- ISTRUZIONI
Rispondi per favore a queste domande sul brano dedicato a Bergman e Liv Ullmann.
(a) Secondo Bergman, da che cosa è nata l'idea di realizzare Il settimo sigillo?
(b) In quale città è nata Liv Ullmann?
(c) Quale personaggio interpreta Ullmann in Persona?

- SEZIONE DI TESTO
-------

Capolavoro tra i capolavori di Bergman, questa grande allegoria dell'uomo in cerca di Dio e in balia della morte, torna a parlarci con la potenza grafica del suo paesaggio e la chiaroscurale profondita' della sua inquietudine.

 "L'idea di realizzare Il settimo sigillo - raccontava Bergman - e' scaturita in me dalla visione dei temi trattati negli affreschi e nelle pitture medievali: i buffoni girovaghi, la peste, i flagellanti, la Morte che gioca a scacchi, i roghi delle streghe e le Crociate. Il film non ha pero' l'ambizione di restituire un'immagine realistica della vita in Svezia durante il Medioevo: e' un saggio di poesia moderna, che traduce le esperienze della vita di un uomo moderno, un saggio tuttavia modellato, sia pure molto liberamente, su spunti medievali. Il mio intento e' stato quello di dipingere come dipingevano i pittori del Medioevo, con lo stesso impegno oggettivo, con la stessa sensibilita' e la stessa gioia".

fonte ANSA

28/02/18

"Tutto ciò che ho visto, tutto ciò che ho capito", una bellissima intervista a Liv Ullmann che quest'anno compie 80 anni.


Pubblico questa bellissima intervista realizzata da Giorgio Vasta e uscita sul Venerdì di Repubblica del 6 Febbraio scorso, che ringraziamo. 
Una scogliera filmata in bianco e nero, le rocce piatte e scabre, sullo sfondo un frammento di mare grigio. Dal limite basso dell’inquadratura compare una donna, indossa un lupetto e una giacca impermeabile: ci guarda, solleva una macchina fotografica, fissa nell’oculare del mirino, scatta, impercettibilmente ci sorride, si volta e si allontana verso la costa caliginosa.
È una scena brevissima di Persona, il film con cui nel 1966 Ingmar Bergman ridefinisce la grammatica della narrazione per immagini, eppure, forse proprio per questa sua fugacità, quel lampo di fotogrammi è uno dei modi in cui il volto di Liv Ullmann – il suo sguardo perentorio e disarmato – si è fatto cinematograficamente indimenticabile.
Quando l’attrice norvegese gira Persona ha ventotto anni – nata a Tokyo nel ’38 trascorre l’infanzia in Canada e poi negli Stati Uniti, dopo la fine della Seconda guerra torna in Norvegia, a Trondheim – e, sebbene prima di allora abbia già recitato in altri film, il ruolo di Elisabet Vogler – l’attrice teatrale che all’improvviso smette di parlare trasformando il silenzio in una strategia di disvelamento – è il suo vero e proprio esordio. Una nuova origine, un ennesimo inizio. Qualcosa che non se ne sta immobile alle nostre spalle bensì davanti a noi, una sostanza di cui sentiamo la mancanza e che per una vita intera continuiamo a cercare. Nel suo capolavoro del 1957, Bergman chiamava questa origine là da venire «il posto delle fragole»; per Ullmann è qualcosa di immateriale.

-------

- Voci di puntamento a parole ed elementi
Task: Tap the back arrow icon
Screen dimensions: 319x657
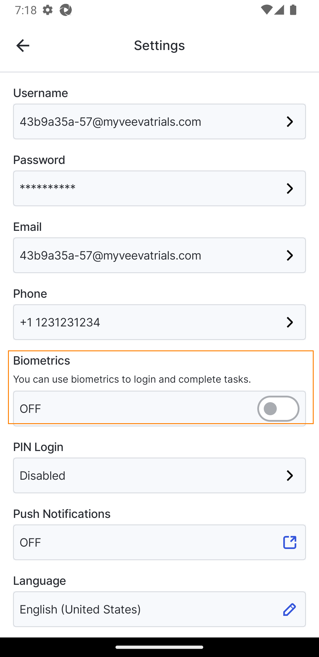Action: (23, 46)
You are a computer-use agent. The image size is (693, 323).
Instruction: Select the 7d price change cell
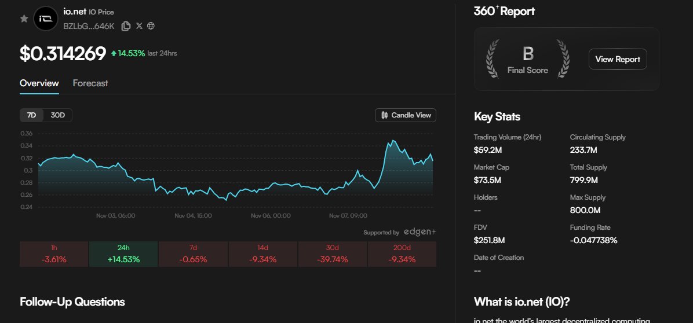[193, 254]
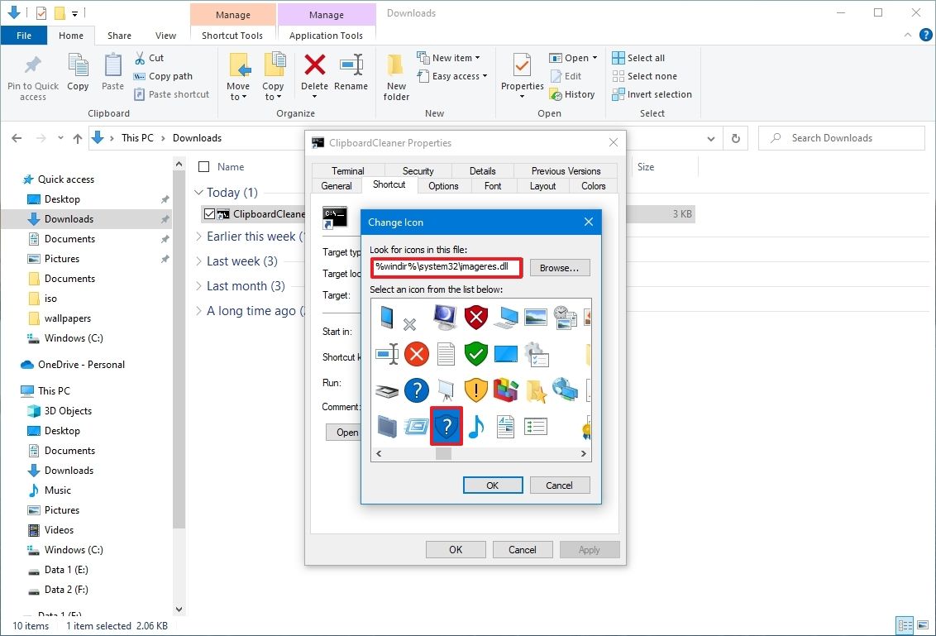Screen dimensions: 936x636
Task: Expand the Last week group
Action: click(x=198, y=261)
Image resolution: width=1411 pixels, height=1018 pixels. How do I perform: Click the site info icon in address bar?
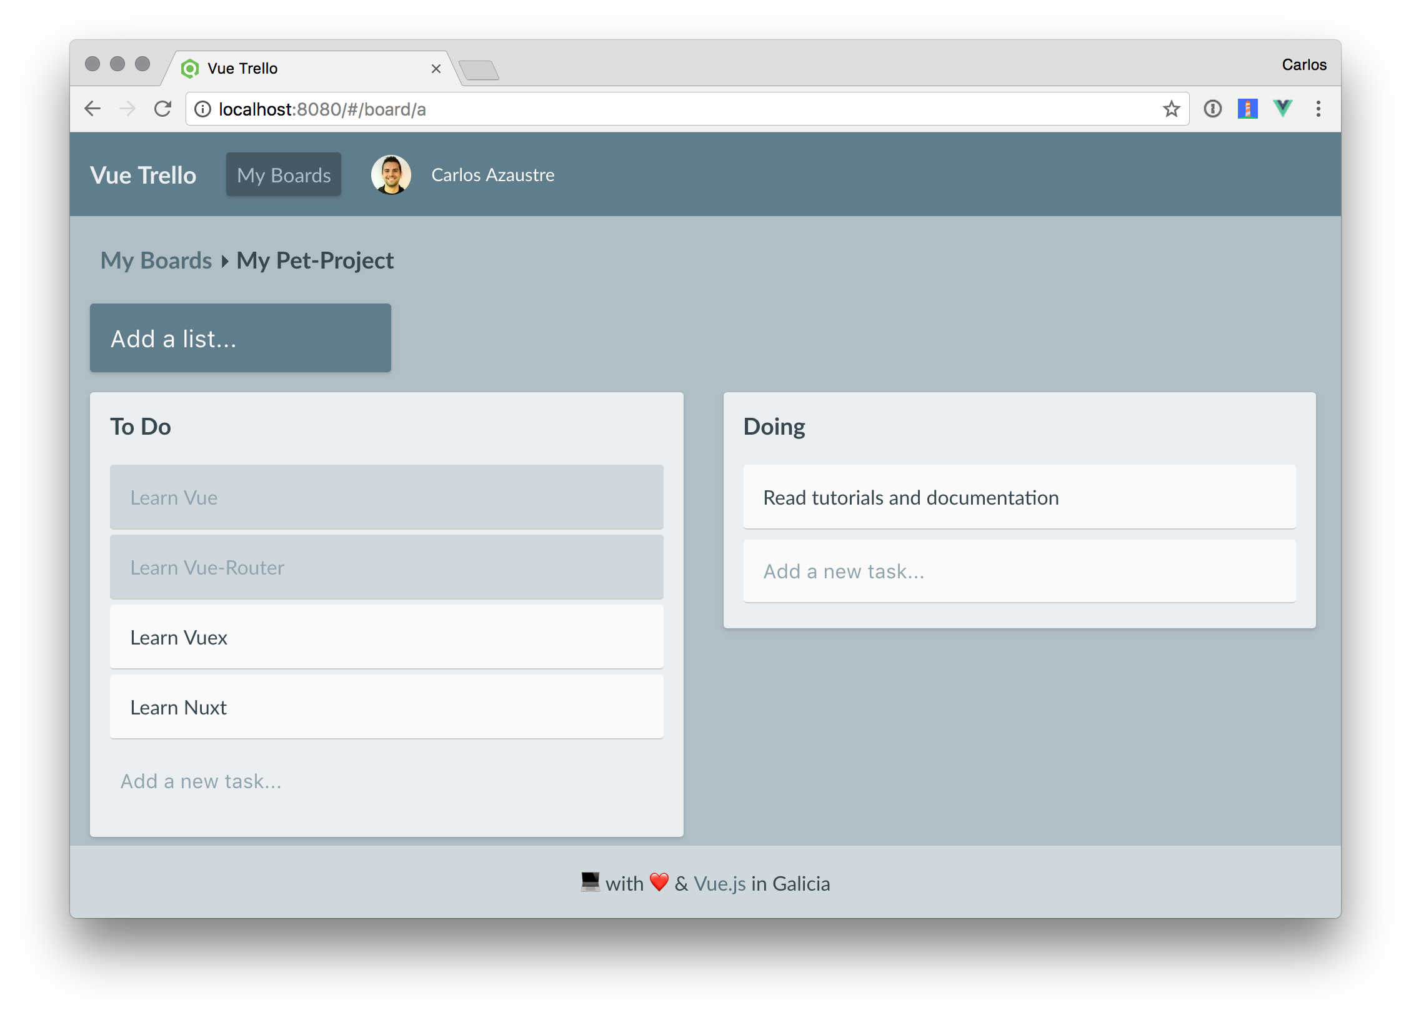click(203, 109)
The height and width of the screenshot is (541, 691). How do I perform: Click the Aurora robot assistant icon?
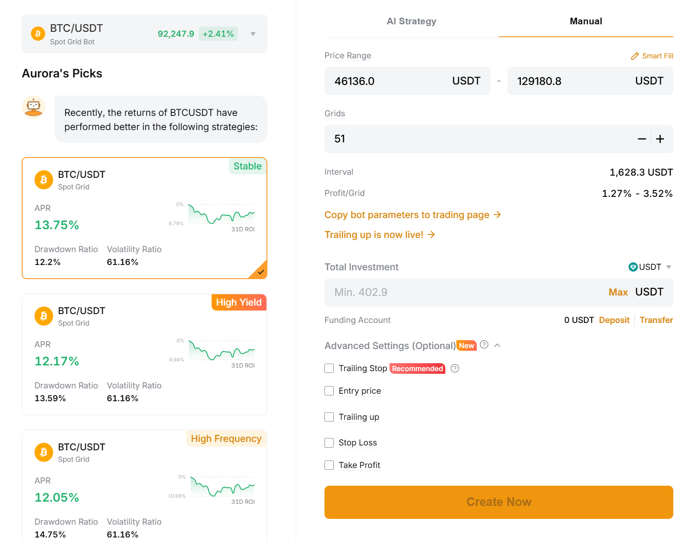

-------

- SOLUZIONE DELL'ESERCIZIO
(a) Dalla visione dei temi trattati negli affreschi e nelle pitture medievali.
(b) A Tokyo.
(c) Elisabet Vogler.